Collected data

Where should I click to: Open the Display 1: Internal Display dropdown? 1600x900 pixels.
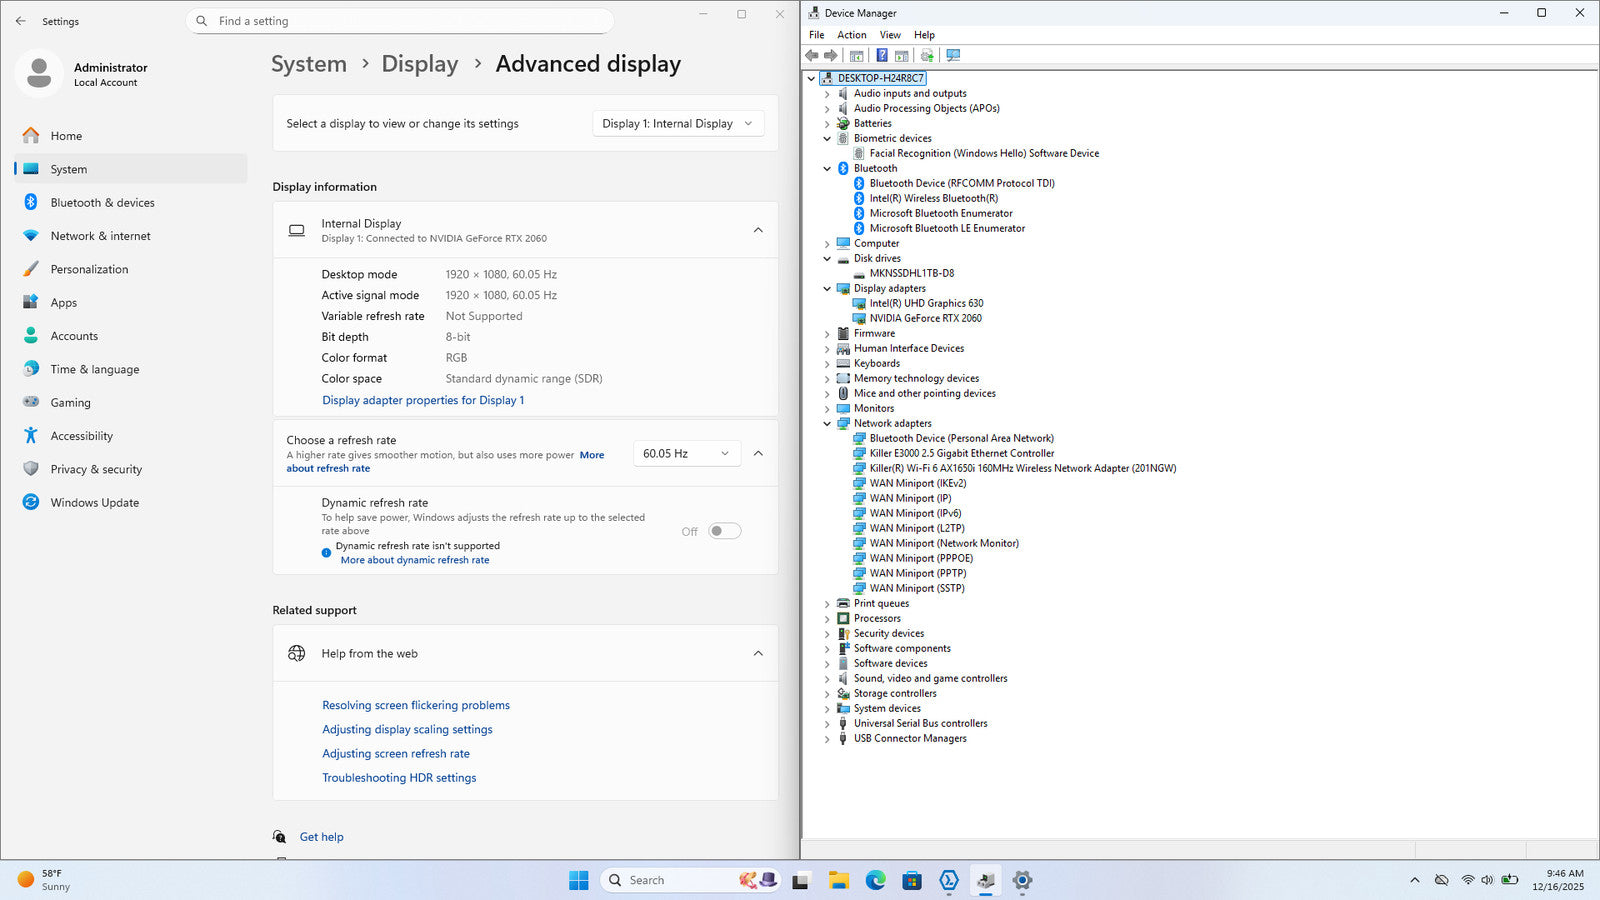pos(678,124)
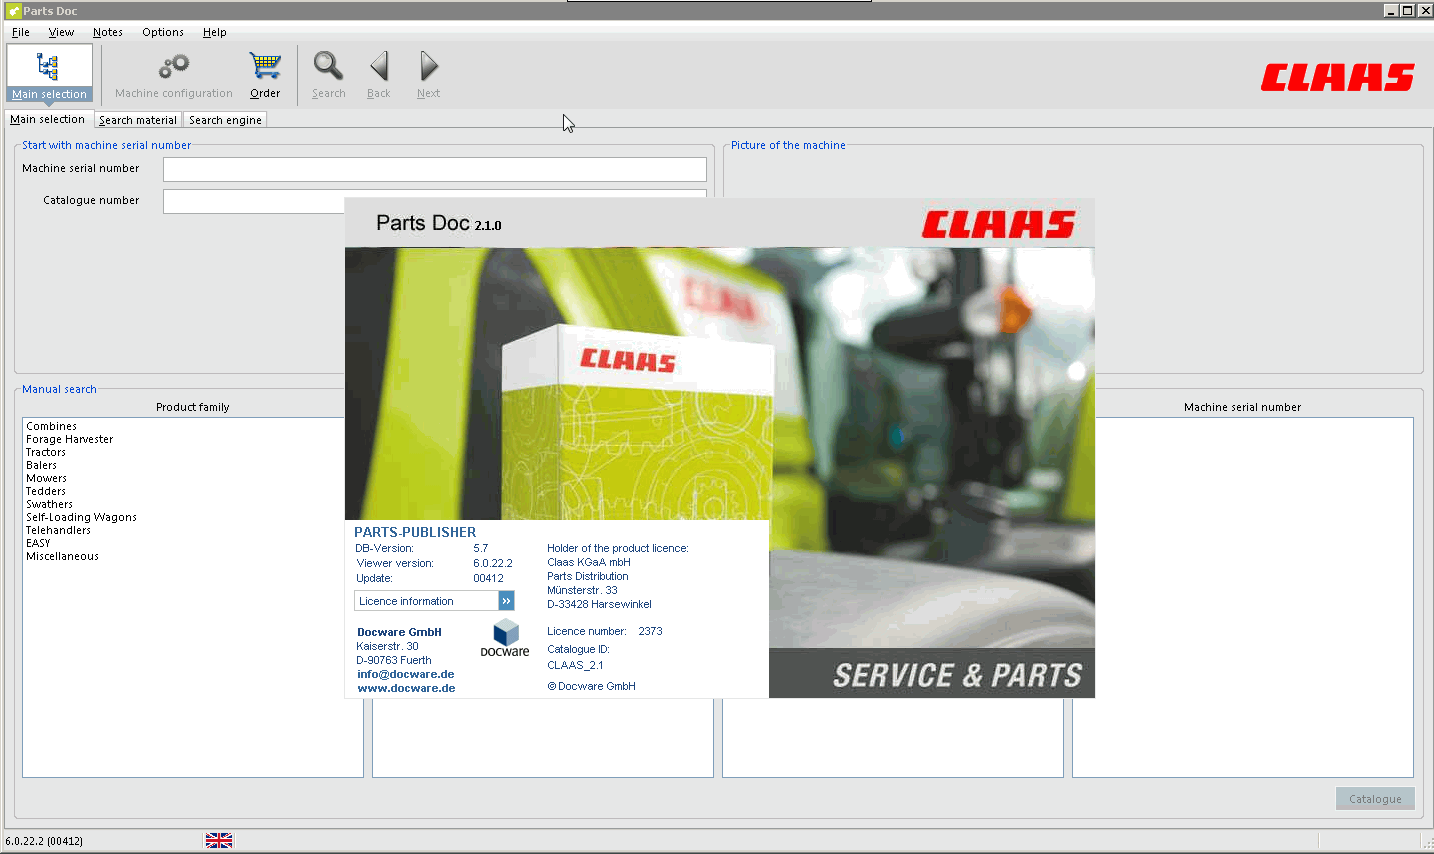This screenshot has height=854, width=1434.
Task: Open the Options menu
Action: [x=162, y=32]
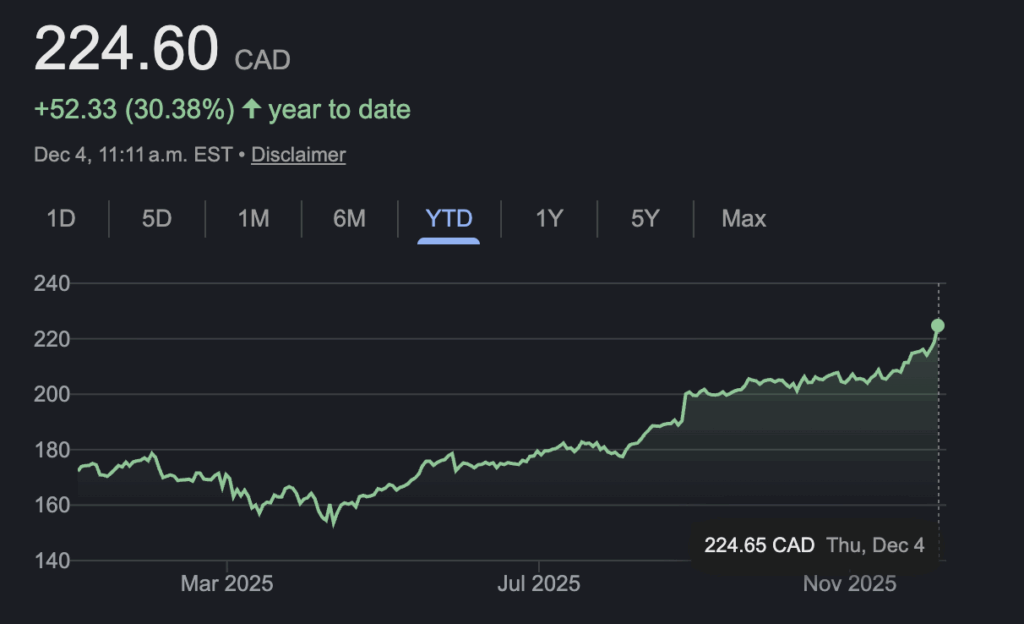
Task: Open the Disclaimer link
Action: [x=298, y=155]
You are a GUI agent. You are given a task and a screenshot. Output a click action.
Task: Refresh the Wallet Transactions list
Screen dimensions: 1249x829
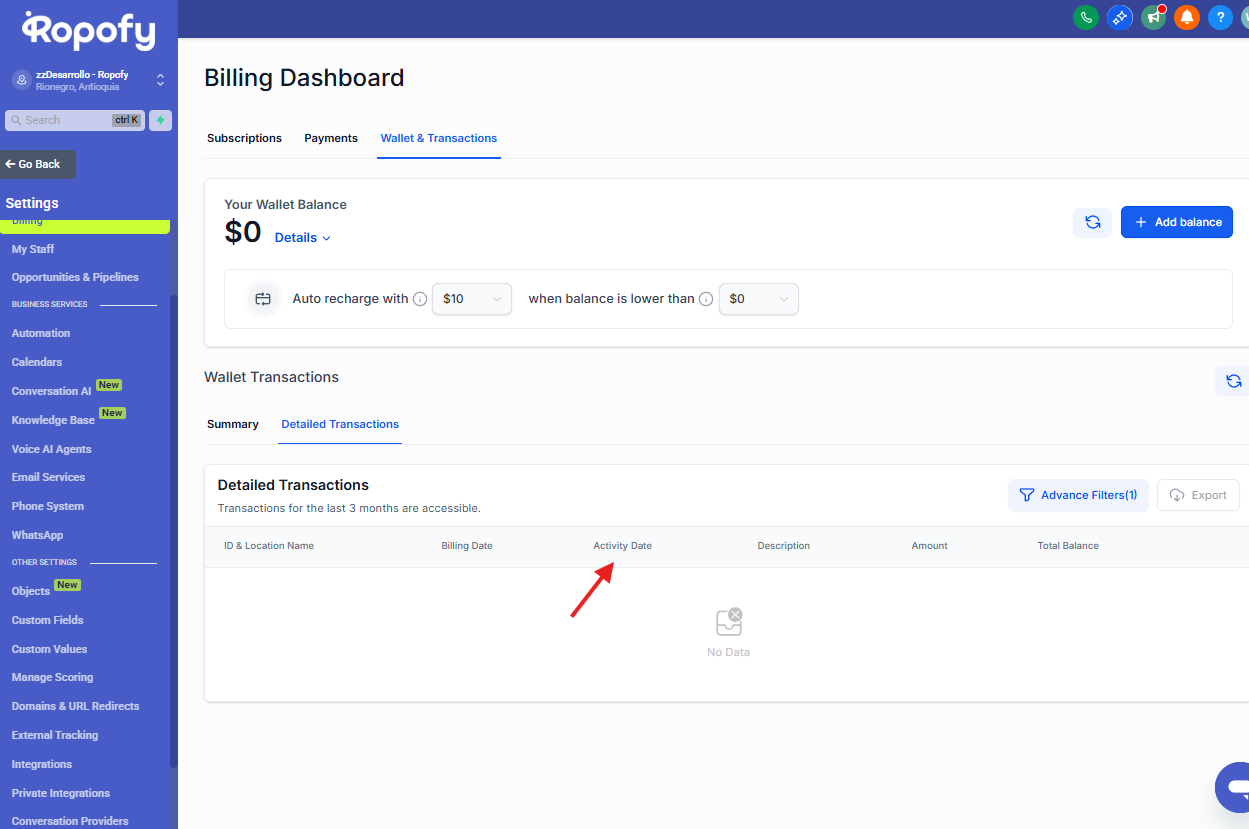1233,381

*Work task*
Pictures should be skipped, and the records retyped word for word.

*Exercise response*
Where should I click to: Open the Display 1: Internal Display dropdown? 1600x900 pixels.
pos(678,124)
This screenshot has height=854, width=1434.
Task: Open the Options menu
Action: [x=162, y=32]
Task: Open the Disclaimer link
Action: [x=298, y=155]
You are a GUI agent. You are given a task and a screenshot. Output a click action.
Task: Refresh the Wallet Transactions list
Screen dimensions: 1249x829
1233,381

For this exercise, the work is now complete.